Nur wenige in Brüssel werden Ihnen sagen, dass die Beziehungen der EU zu Peking derzeit zufriedenstellend sind. EU-Kommissionspräsidentin Ursula von der Leyen hat kürzlich ihre Sicht auf China geändert und ist jetzt zu einer restriktiveren Position übergegangen, indem sie ausführlich von der Notwendigkeit gesprochen hat, die Beziehungen Europas zu diesem Land "zu risikoärmern". Allerdings erkennt sie auch an, dass sich viele der langfristigen Pläne Europas am besten in einer Partnerschaft mit China verwirklichen lassen, darunter auch Chinas Ambitionen für ein grünes Europa. Von der Leyens Position spiegelt die unterschiedlichen Ansichten der 27 EU-Mitgliedstaaten wider. Einige sind äußerst kämpferisch und sehen in China einen autoritären Tyrannen und eine existenzielle Sicherheitsbedrohung. Einige sehen darin eine offensichtliche Quelle für billige Solarmodule, Windturbinen und Batterien. Andere sehen keine Alternative zur Zusammenarbeit mit China, wollen aber mit Vorsicht vorgehen.
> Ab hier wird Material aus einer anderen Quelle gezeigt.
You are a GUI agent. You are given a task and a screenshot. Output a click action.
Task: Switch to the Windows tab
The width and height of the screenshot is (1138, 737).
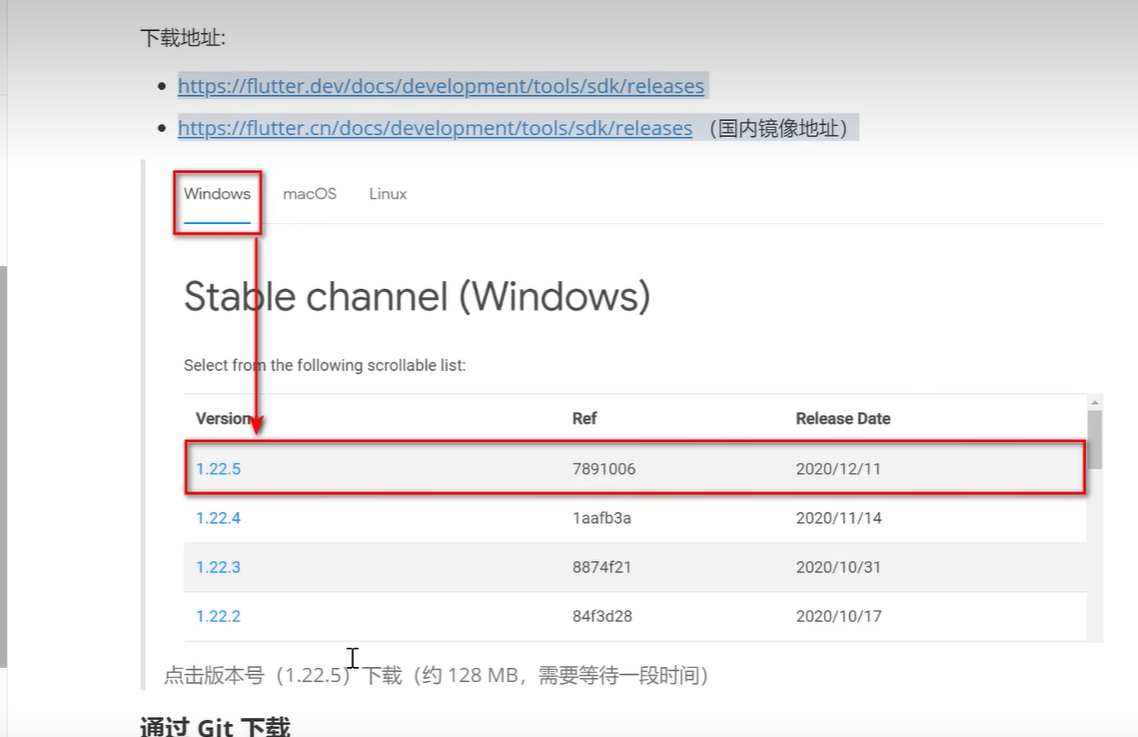point(217,194)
Die Bedrohung besteht, wie manche sehen, darin, dass China sich bereits strategisch zu einem wichtigen Akteur bei vielen Technologien und kritischen Rohstoffen entwickelt hat, die für einen grünen Übergang unerlässlich sind. "China begann seine Industriestrategie für grüne Energie vor etwa 15 Jahren. Sie haben es sehr gut gemacht, natürliche Ressourcen wie Lithium für Batterien und Stahl für Windkraftanlagen gesichert und bereits die Produktionskapazität für die Herstellung all dieser Geräte aufgebaut", sagt Adam Bell, ein ehemaliger Energiebeamter der britischen Regierung. "Inzwischen ist Europa ins Wanken geraten, und jetzt ist es wahrscheinlich unvermeidlich, dass China ohne radikale Maßnahmen eine bedeutende Rolle in Europas grüner Zukunft spielen wird", fügt er hinzu. Was hat das alles mit Geopolitik und Sicherheit zu tun?
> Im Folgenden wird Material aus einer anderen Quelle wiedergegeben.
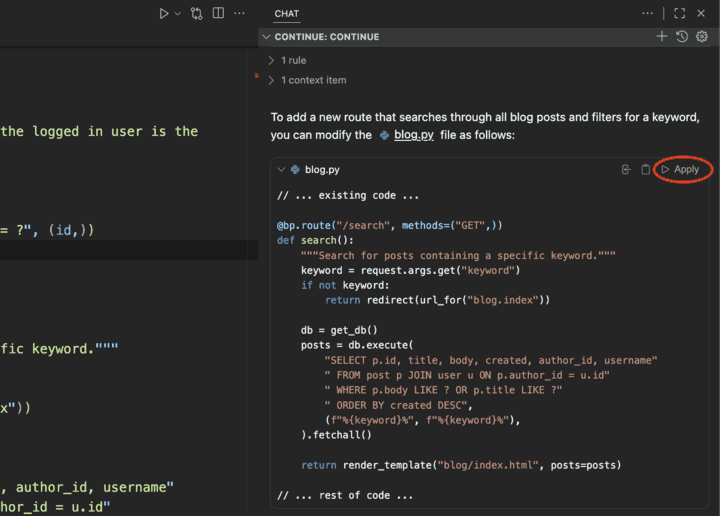Open editor more actions ellipsis menu
The image size is (720, 516).
tap(239, 14)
Mehrere westliche Beamte wiesen auf direktere Sicherheitsbedrohungen durch Peking hin, wenn Europa sich bei seinem Übergang zu einer grünen Wirtschaft tatsächlich auf Peking verlassen würde. Diese Bedrohungen reichen von Versorgungslücken, wie Europa sie in Russland gesehen hat, bis hin zu direkten Cyberangriffen durch in China entwickelte Technologie. Während es europäischen Beamten oft peinlich ist, die Angelegenheit öffentlich anzusprechen, haben hochrangige EU-Sicherheitsquellen zuvor mitgeteilt, dass China immer noch die Hauptquelle für Cyberangriffe innerhalb der EU ist, die sich am häufigsten auf Unternehmensspionage konzentrieren. China hat wiederholt eine Beteiligung an Cyberangriffen bestritten.
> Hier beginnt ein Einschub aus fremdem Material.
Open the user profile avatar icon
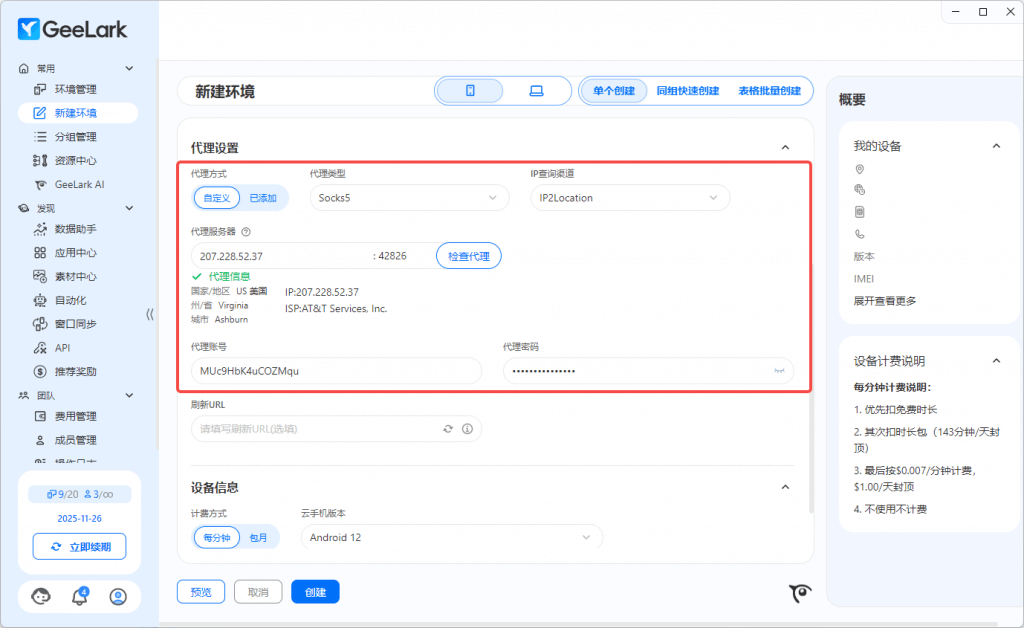This screenshot has width=1024, height=628. 118,597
China ist nicht die einzige Bedrohung, wenn es um die Energiesicherheit in Europa geht. Die EU importiert Energie aus vielen Ländern, deren demokratische oder geopolitische Ziele weder mit denen Brüssels übereinstimmen: Katar, Saudi-Arabien, Khazakstan, Libyen und natürlich Russland. Europa hat große Anstrengungen unternommen, um dieses Problem anzugehen, und die Geschwindigkeit, mit der es auf die Russlandkrise reagiert hat, ist beeindruckend, wenn man bedenkt, dass dies einst für unmöglich gehalten wurde. Allerdings benötigen Europas große und alternde Bevölkerung – gepaart mit seiner stagnierenden Wirtschaft – immer noch große Mengen an Energie, um ihre derzeitige Lebensweise aufrechtzuerhalten. Wie ein EU-Diplomat es ausdrückte: "Es ist eine Ironie des Lebens, dass die Länder, die bei der Energiewirtschaft die Karten haben, manchmal bestenfalls unzuverlässige Partner und schlimmstenfalls künftige Feinde sind."